Para calcular os efeitos do aumento do preço sobre o status de segurança alimentar, as cientistas utilizaram dados da Pesquisa de Orçamentos Familiares (POF) de 2017-2018, mais atuais disponíveis na época de realização do estudo, e limitaram a análise às regiões metropolitanas, que tinham disponíveis dados sobre o preço da cesta básica medidos pelo Departamento Intersindical de Estatística e Estudos Socioeconômicos (Dieese).
A classificação de segurança alimentar em quatro níveis usada pelas pesquisadoras foi a Escala Brasileira de Insegurança Alimentar, fornecida pela POF, e a classificação de tipos de alimentos seguiu as diretrizes da Nova, presente no Guia Alimentar para a População Brasileira.
A equipe buscou uma relação causal entre a variação de preço e a mobilidade dos domicílios entre as categorias de segurança alimentar, considerando que as famílias não tem capacidade, por si sós, de alterar os preços.
Assim, elas identificaram que domicílios nos estratos mais vulneráveis de segurança alimentar – ou seja, em situação de insegurança alimentar grave – sofrem impacto menor com a mudança nos preços, enquanto pessoas que estão em situação de segurança alimentar podem acabar entrando no estrato de insegurança leve mais facilmente com o aumento dos preços dos alimentos.

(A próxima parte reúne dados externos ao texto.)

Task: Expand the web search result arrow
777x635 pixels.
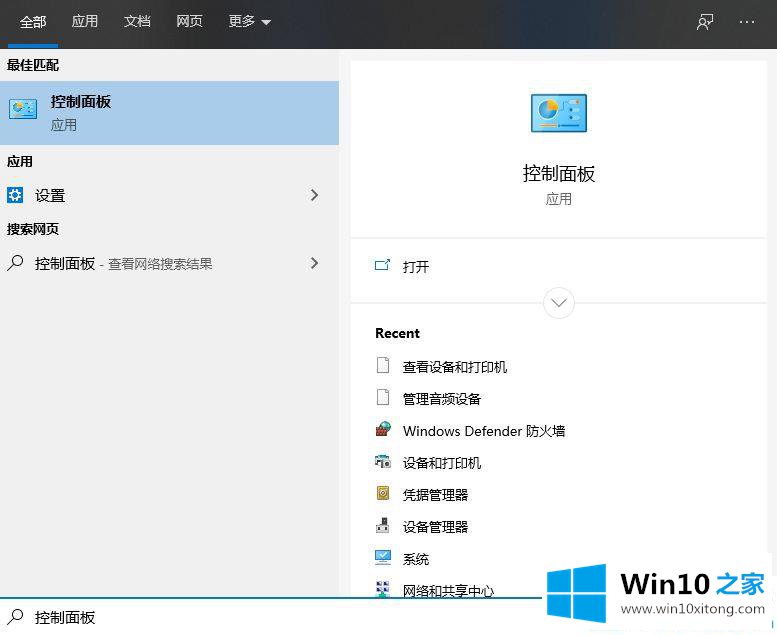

“Mudanças nos preços prejudicam pessoas de formas diferentes, mas as famílias que se encontram em estado de segurança alimentar têm mais chance de entrar em insegurança alimentar, porque quem está no estrato mais grave já não tem acesso a quase nada”, comenta Aline Caroline Rodrigues, uma das autoras do artigo. “As famílias que começam a ter redução na renda consomem menos alimentos ultraprocessados porque preferem itens que rendem mais porções, como arroz e feijão, que são mais nutritivos e sustentam mais, evitando a fome por mais tempo”, diz a pesquisadora.
O estudo foi feito entre 2020 e 2021, no início da pandemia de covid-19, e, por isso, Rodrigues acredita que, em 2025, o cenário pode ser ligeiramente diferente já que os hábitos alimentares foram afetados nos últimos anos. “O aumento nos preços compromete a renda e faz com que as pessoas tenham que fazer escolhas. E a tendência é que elas mantenham recursos na alimentação, mas o que assusta é que, nos últimos anos, quase metade da renda dos brasileiros é comprometida com a alimentação”, aponta Rodrigues. Em São Paulo, segundo o Dieese, a cesta básica custa cerca de 60% do salário mínimo e é considerada a mais cara do país.
O grupo espera que o estudo possa fazer com que tomadores de decisão utilizem os dados para elaboração de políticas públicas voltadas para a manutenção de famílias em situação de segurança alimentar. “Não devemos esperar as pessoas caírem na insegurança alimentar para olhar para elas, as políticas públicas precisam olhar para todos os estratos”, afirma Rodrigues.